Da capi educatori e da scouts non possiamo dimenticarci che “vale la pena di battersi per la pace, perché la pace non è solo una virtù, ma uno stile di vita cristiano per costruire un mondo migliore”, come ha sottolineato Monsignor Bassetti, presidente della CEI al Congresso nazionale di Pax Christi. “La pace si costruisce giorno per giorno non è data per acquisita una volta per tutte, non è mai, purtroppo, un traguardo definitivo. La pace si prepara con pazienza, premura, amore, fatica, umiltà e coraggio”. Un suggerimento che dovremmo cogliere come impegno quotidiano e come vademecum nelle relazioni interpersonali. Non si può costruire la pace se non ci alleniamo a farci prossimi agli altri e se non siamo disposti a farci permeare da nuovi e forse radicali stili di vita. Dovremmo allenarci ad una cultura della pace fatta di piccoli gesti e non alla resistenza o alla ribellione ad atti di guerra o di assenza di pace, allontanandoci da quelle che don Tonino definiva “grinfie rapaci del potere”, ossia, quel sistema di potere “tecno-economico, privo di alcuna tensione verso Dio e verso l'umano, che riduce l'uomo e l'ambiente a semplici oggetti da sfruttare in modo illimitato e senza cura” - riprende Bassetti.
E dovremmo accogliere il suo invito a “preparare e costruire la pace a partire dalle relazioni interpersonali, da chi ci sta vicino, dai nostri colleghi di lavoro, dai nostri figli, dai nostri anziani”, perché la pace non è soltanto assenza di guerra, ma una condizione generale nella quale la persona umana è in armonia con sé stessa, in armonia con la natura e in armonia con gli altri”.

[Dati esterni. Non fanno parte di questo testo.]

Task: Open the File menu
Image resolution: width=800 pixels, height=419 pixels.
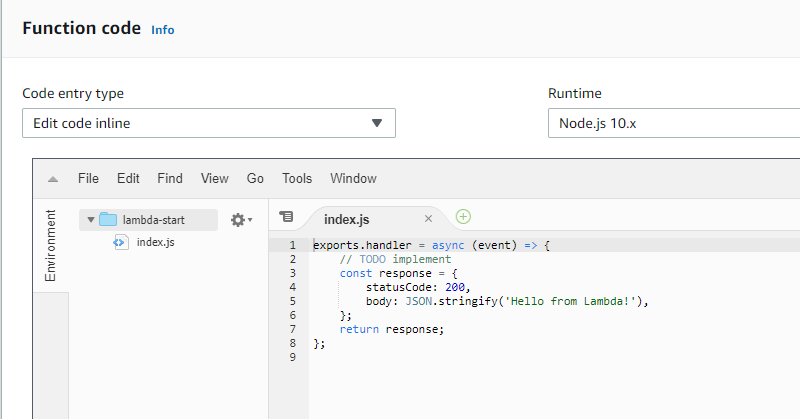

Mi piace concludere questo pensiero ai fratelli e alle sorelle in Afghanistan proprio con un saluto di pace regalatomi da amici comuni a chi da questa terra è fuggito e che ci insegna come la cultura di pace e di fratellanza vada oltre la nazionalità e la territorialità.

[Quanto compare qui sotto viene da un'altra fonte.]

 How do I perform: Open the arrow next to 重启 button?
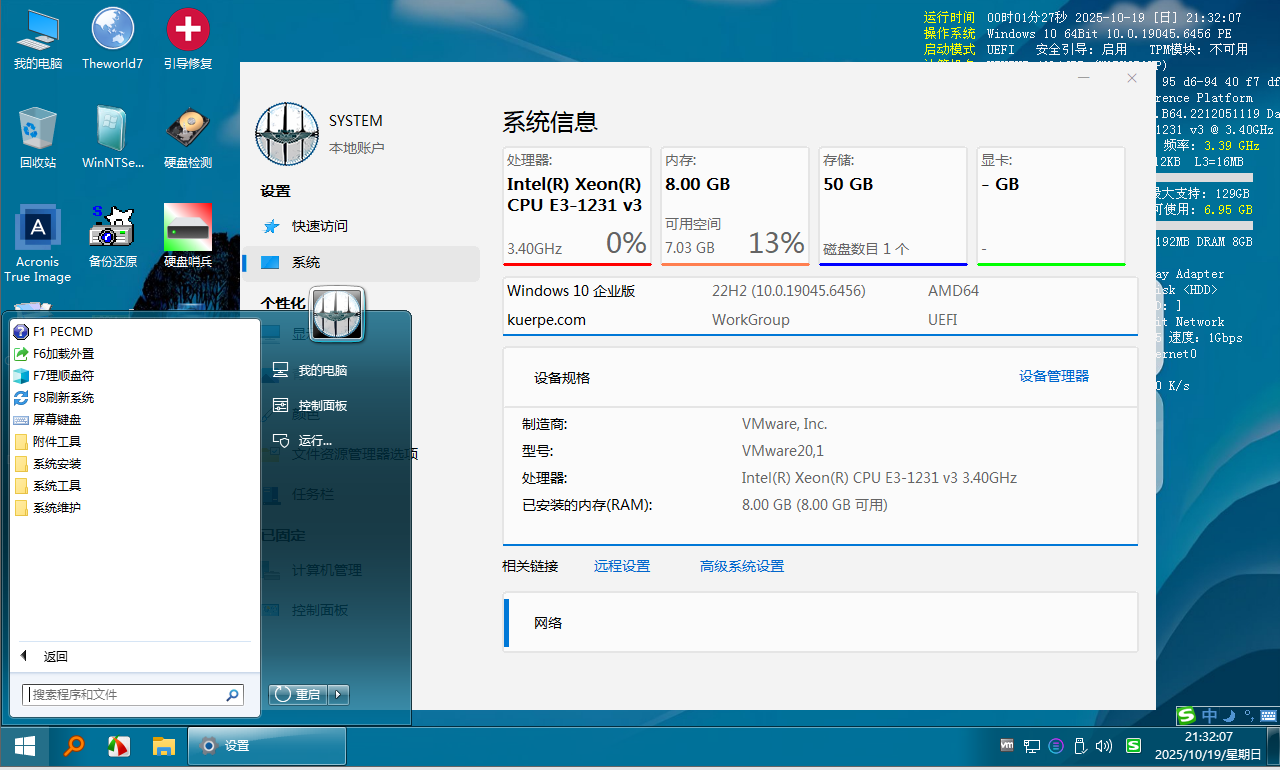(338, 694)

“Sia in lingua PASTUN che in FARSI, tutti gli afghani racchiudono in una parola il profondo desiderio di tutti di VIVERE IN PACE = CONVIVERE NELLA STESSA TERRA = VIVERE IN TOLLERANZA = NON SOLO “PACE”.
Il popolo afghano si augura questo stendendo le mani in avanti verso l’altro, per dire la disponibilità a farlo insieme: "SOLH HAMSISTI”.
E allora per dirla con un’espressione a noi tanto cara “In piedi costruttori di pace”, perché ognuno di noi può e deve fare la propria parte.